_EXERCISE PROMPT_
Would you return the complete listing below word for word?

_DATA SECTION_
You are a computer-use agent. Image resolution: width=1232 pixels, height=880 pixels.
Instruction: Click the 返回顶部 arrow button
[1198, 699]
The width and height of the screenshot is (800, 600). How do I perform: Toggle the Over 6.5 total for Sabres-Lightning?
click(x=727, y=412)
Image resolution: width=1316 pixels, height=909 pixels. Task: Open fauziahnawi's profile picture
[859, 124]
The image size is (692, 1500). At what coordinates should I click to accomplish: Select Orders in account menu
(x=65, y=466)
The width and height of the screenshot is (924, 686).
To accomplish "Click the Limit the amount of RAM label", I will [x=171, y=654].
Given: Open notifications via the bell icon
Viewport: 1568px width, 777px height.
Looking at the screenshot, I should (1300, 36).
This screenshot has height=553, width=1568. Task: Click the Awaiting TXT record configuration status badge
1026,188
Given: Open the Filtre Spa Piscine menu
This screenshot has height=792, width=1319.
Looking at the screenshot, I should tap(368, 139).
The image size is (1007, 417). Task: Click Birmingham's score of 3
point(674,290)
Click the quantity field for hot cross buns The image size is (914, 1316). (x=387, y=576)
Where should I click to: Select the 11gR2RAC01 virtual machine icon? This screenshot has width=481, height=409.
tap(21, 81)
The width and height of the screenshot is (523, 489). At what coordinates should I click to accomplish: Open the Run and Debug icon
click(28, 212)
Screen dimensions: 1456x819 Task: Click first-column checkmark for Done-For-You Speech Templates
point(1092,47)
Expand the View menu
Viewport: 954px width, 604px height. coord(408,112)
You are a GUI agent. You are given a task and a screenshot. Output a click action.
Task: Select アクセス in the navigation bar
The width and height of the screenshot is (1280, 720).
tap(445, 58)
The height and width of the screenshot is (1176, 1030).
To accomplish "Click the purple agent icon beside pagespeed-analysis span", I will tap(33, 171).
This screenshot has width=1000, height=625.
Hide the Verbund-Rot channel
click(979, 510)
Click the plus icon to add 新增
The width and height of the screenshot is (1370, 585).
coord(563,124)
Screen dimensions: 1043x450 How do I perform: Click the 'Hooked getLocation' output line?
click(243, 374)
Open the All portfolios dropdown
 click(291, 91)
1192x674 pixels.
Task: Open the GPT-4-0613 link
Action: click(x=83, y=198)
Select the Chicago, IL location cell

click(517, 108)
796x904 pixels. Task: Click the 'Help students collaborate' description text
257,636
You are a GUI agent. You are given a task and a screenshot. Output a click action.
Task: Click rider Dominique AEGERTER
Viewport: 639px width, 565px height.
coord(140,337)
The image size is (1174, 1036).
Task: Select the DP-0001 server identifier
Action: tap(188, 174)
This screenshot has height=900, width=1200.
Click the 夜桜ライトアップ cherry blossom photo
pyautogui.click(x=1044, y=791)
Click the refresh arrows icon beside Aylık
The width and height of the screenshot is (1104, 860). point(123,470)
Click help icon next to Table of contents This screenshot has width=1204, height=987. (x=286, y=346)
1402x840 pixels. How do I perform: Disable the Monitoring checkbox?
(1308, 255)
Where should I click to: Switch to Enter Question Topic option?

_SOLUTION TO THE EXERCISE_
You are a computer-use agent. Image resolution: width=1232 pixels, height=880 pixels.
Instruction: Click the 返回顶部 arrow button
[1198, 699]
The width and height of the screenshot is (800, 600). How do I perform: Toggle the Over 6.5 total for Sabres-Lightning?
click(x=727, y=412)
Image resolution: width=1316 pixels, height=909 pixels. Task: Open fauziahnawi's profile picture
[859, 124]
The image size is (692, 1500). At what coordinates should I click to accomplish: Select Orders in account menu
(x=65, y=466)
The width and height of the screenshot is (924, 686).
To accomplish "Click the Limit the amount of RAM label", I will [x=171, y=654].
Given: Open notifications via the bell icon
Viewport: 1568px width, 777px height.
Looking at the screenshot, I should (1300, 36).
This screenshot has height=553, width=1568. Task: Click the Awaiting TXT record configuration status badge
1026,188
Given: Open the Filtre Spa Piscine menu
This screenshot has height=792, width=1319.
Looking at the screenshot, I should tap(368, 139).
The image size is (1007, 417). Task: Click Birmingham's score of 3
point(674,290)
Click the quantity field for hot cross buns The image size is (914, 1316). (x=387, y=576)
Where should I click to: Select the 11gR2RAC01 virtual machine icon? This screenshot has width=481, height=409.
tap(21, 81)
The width and height of the screenshot is (523, 489). At what coordinates should I click to accomplish: Open the Run and Debug icon
click(28, 212)
Screen dimensions: 1456x819 Task: Click first-column checkmark for Done-For-You Speech Templates
point(1092,47)
Expand the View menu
Viewport: 954px width, 604px height. coord(408,112)
You are a GUI agent. You are given a task and a screenshot. Output a click action.
Task: Select アクセス in the navigation bar
The width and height of the screenshot is (1280, 720).
tap(445, 58)
The height and width of the screenshot is (1176, 1030).
To accomplish "Click the purple agent icon beside pagespeed-analysis span", I will tap(33, 171).
This screenshot has width=1000, height=625.
Hide the Verbund-Rot channel
click(979, 510)
Click the plus icon to add 新增
The width and height of the screenshot is (1370, 585).
coord(563,124)
Screen dimensions: 1043x450 How do I perform: Click the 'Hooked getLocation' output line?
click(243, 374)
Open the All portfolios dropdown
 click(291, 91)
1192x674 pixels.
Task: Open the GPT-4-0613 link
Action: click(x=83, y=198)
Select the Chicago, IL location cell

click(517, 108)
796x904 pixels. Task: Click the 'Help students collaborate' description text
257,636
You are a GUI agent. You are given a task and a screenshot. Output a click action.
Task: Click rider Dominique AEGERTER
Viewport: 639px width, 565px height.
coord(140,337)
The image size is (1174, 1036).
Task: Select the DP-0001 server identifier
Action: tap(188, 174)
This screenshot has height=900, width=1200.
Click the 夜桜ライトアップ cherry blossom photo
pyautogui.click(x=1044, y=791)
Click the refresh arrows icon beside Aylık
The width and height of the screenshot is (1104, 860). point(123,470)
Click help icon next to Table of contents This screenshot has width=1204, height=987. (x=286, y=346)
1402x840 pixels. How do I perform: Disable the Monitoring checkbox?
(1308, 255)
Where should I click to: Switch to Enter Question Topic option?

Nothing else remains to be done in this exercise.